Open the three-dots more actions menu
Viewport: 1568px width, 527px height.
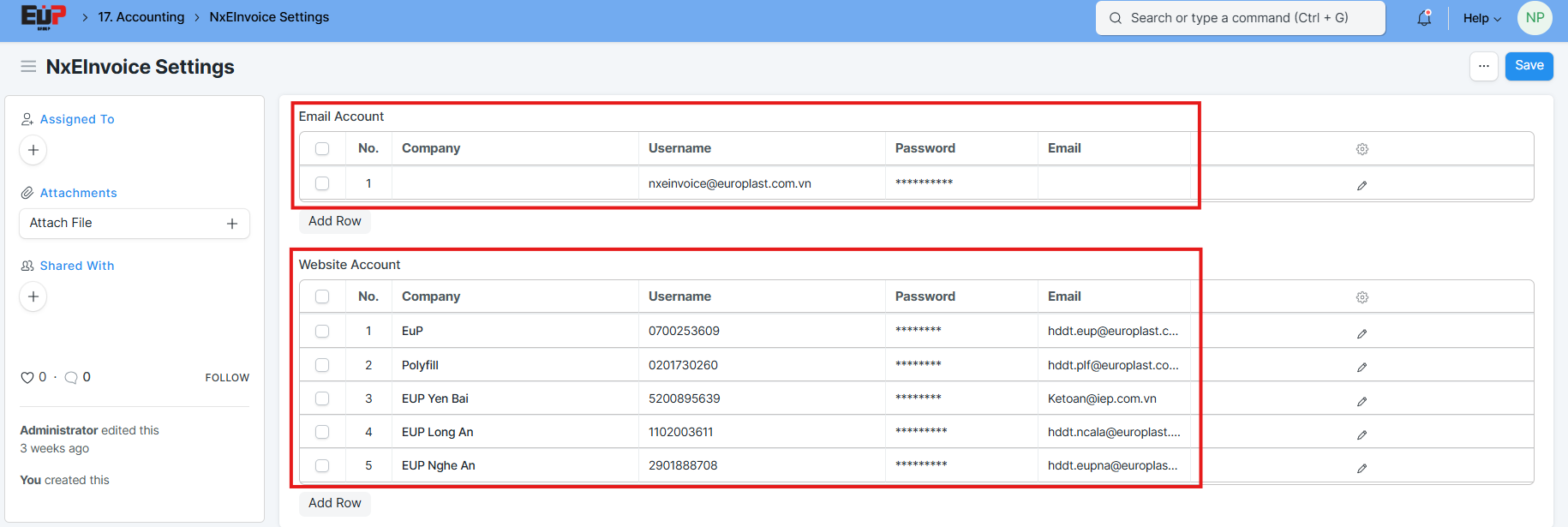coord(1483,66)
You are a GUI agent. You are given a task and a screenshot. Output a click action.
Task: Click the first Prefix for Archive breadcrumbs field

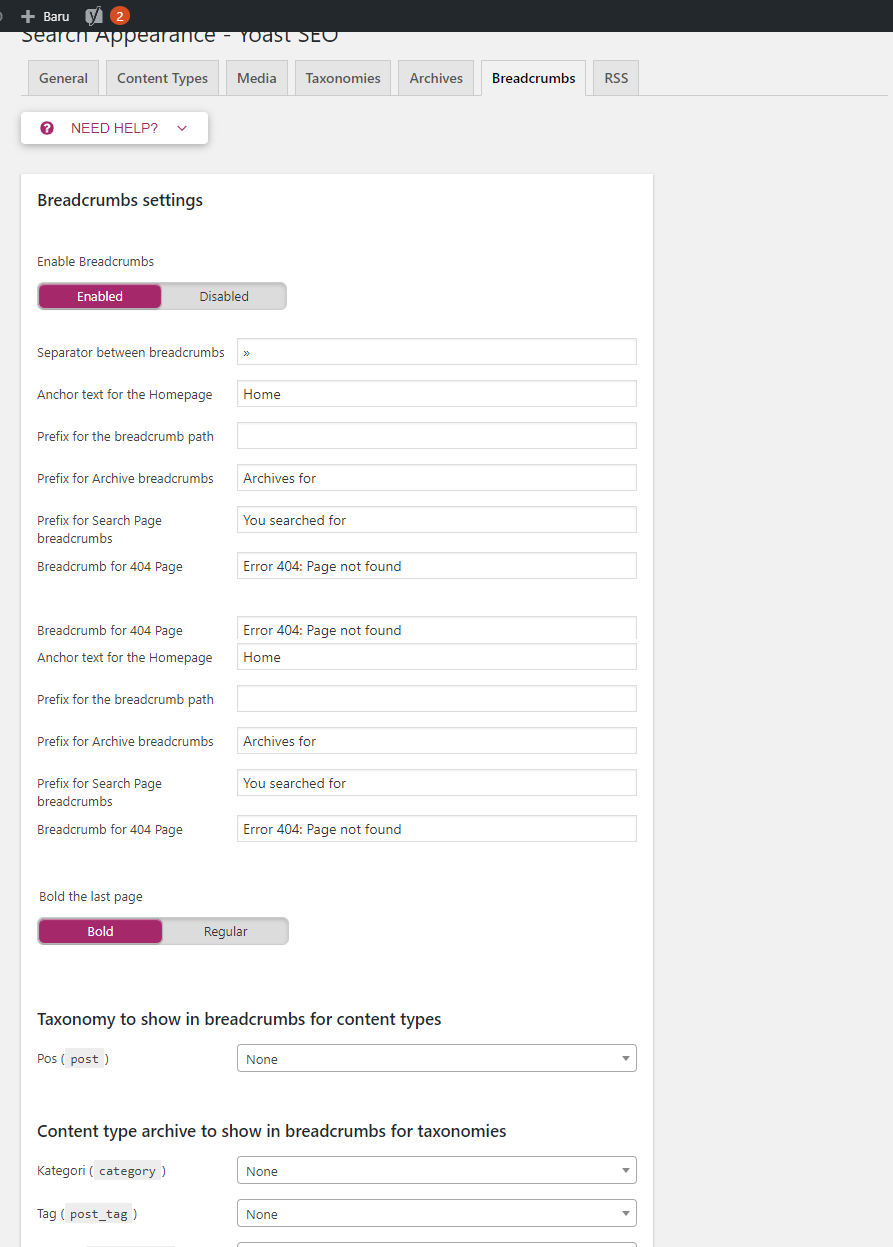coord(437,477)
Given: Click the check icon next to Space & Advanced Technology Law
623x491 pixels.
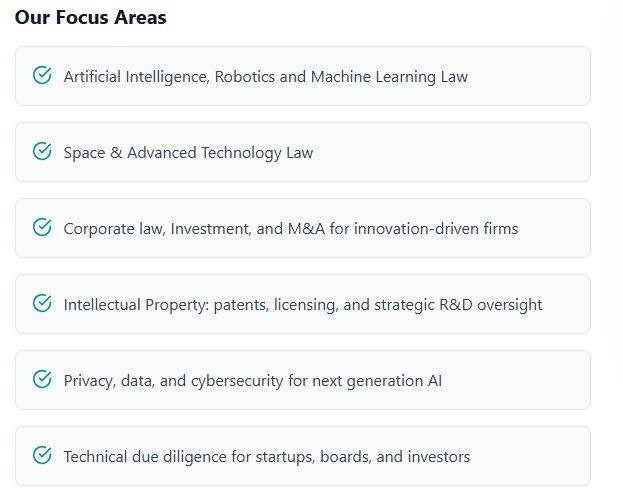Looking at the screenshot, I should click(42, 152).
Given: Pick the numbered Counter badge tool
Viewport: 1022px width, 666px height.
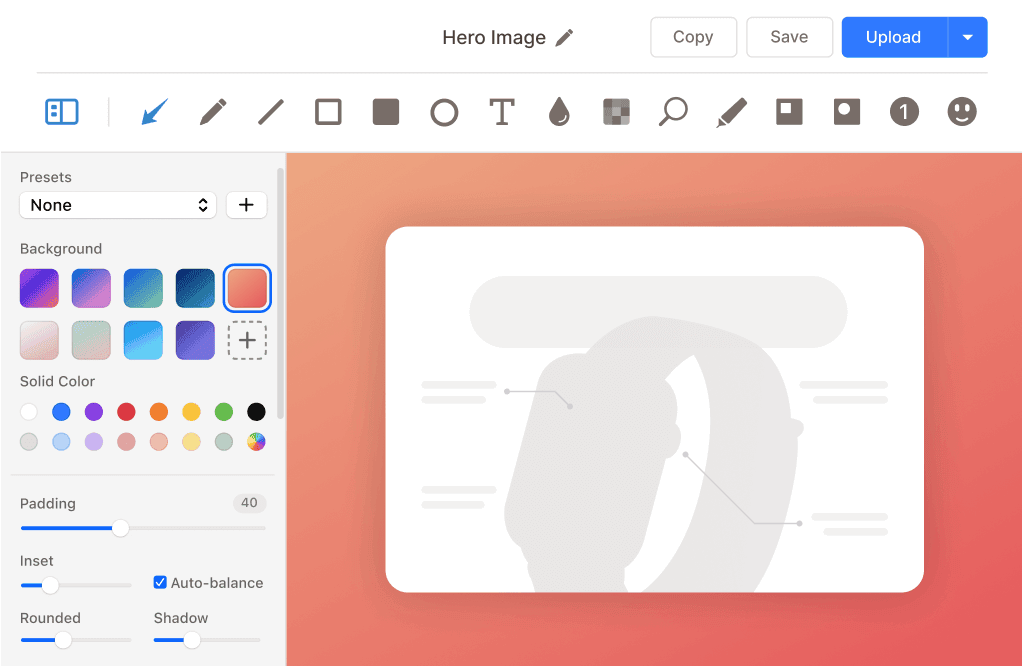Looking at the screenshot, I should (904, 112).
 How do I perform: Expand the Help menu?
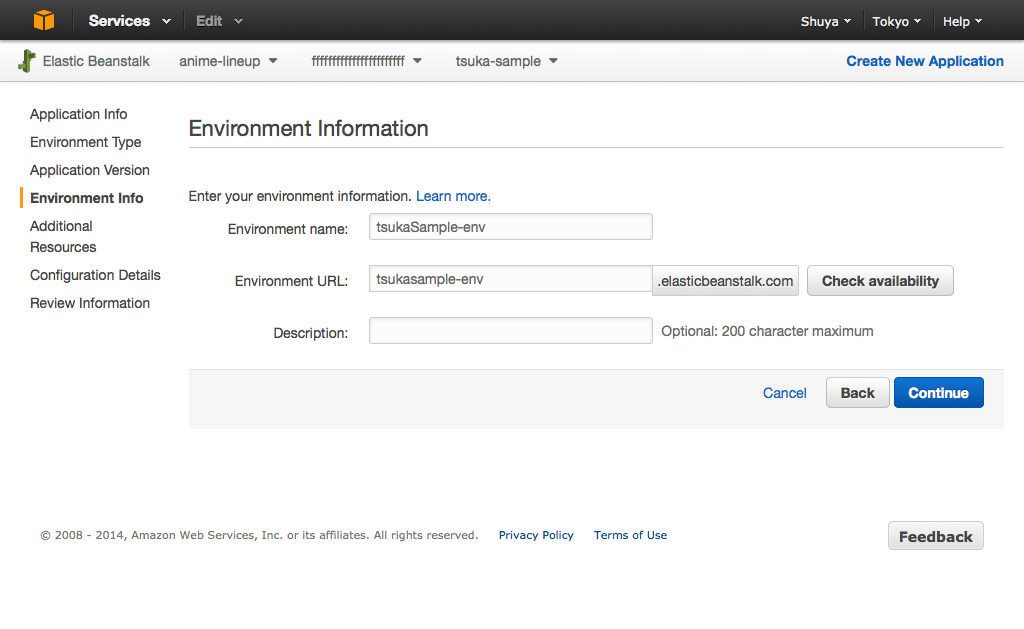coord(962,21)
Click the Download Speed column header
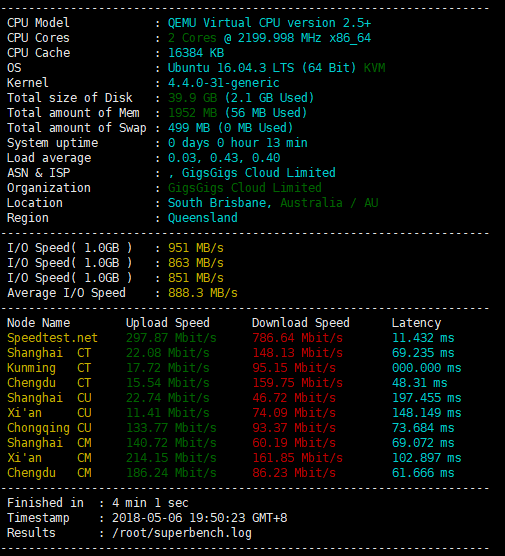 click(x=301, y=323)
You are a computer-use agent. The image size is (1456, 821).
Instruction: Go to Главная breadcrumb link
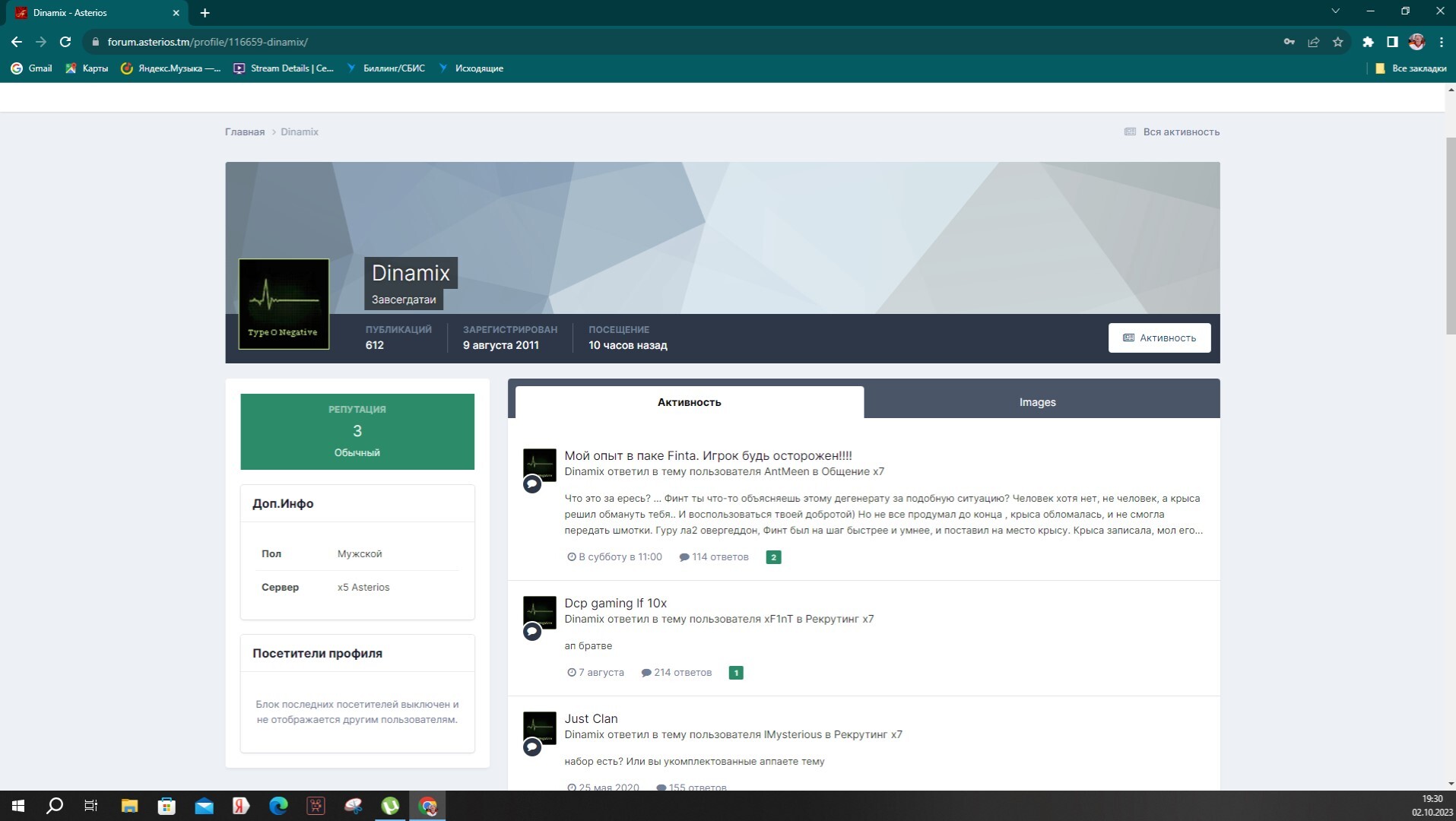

===

* Task description: Starting at the line that holds "Viewport: 1022px width, 666px height.", reproduce each line through the last one of the listing, and nothing more; the pictures stay out.

* Exercise response:
Viewport: 1022px width, 666px height.
Looking at the screenshot, I should (904, 112).
 How do I perform: Expand the Help menu?
coord(962,21)
Click the Download Speed column header
 click(x=301, y=323)
You are a computer-use agent. The image size is (1456, 821).
Instruction: Go to Главная breadcrumb link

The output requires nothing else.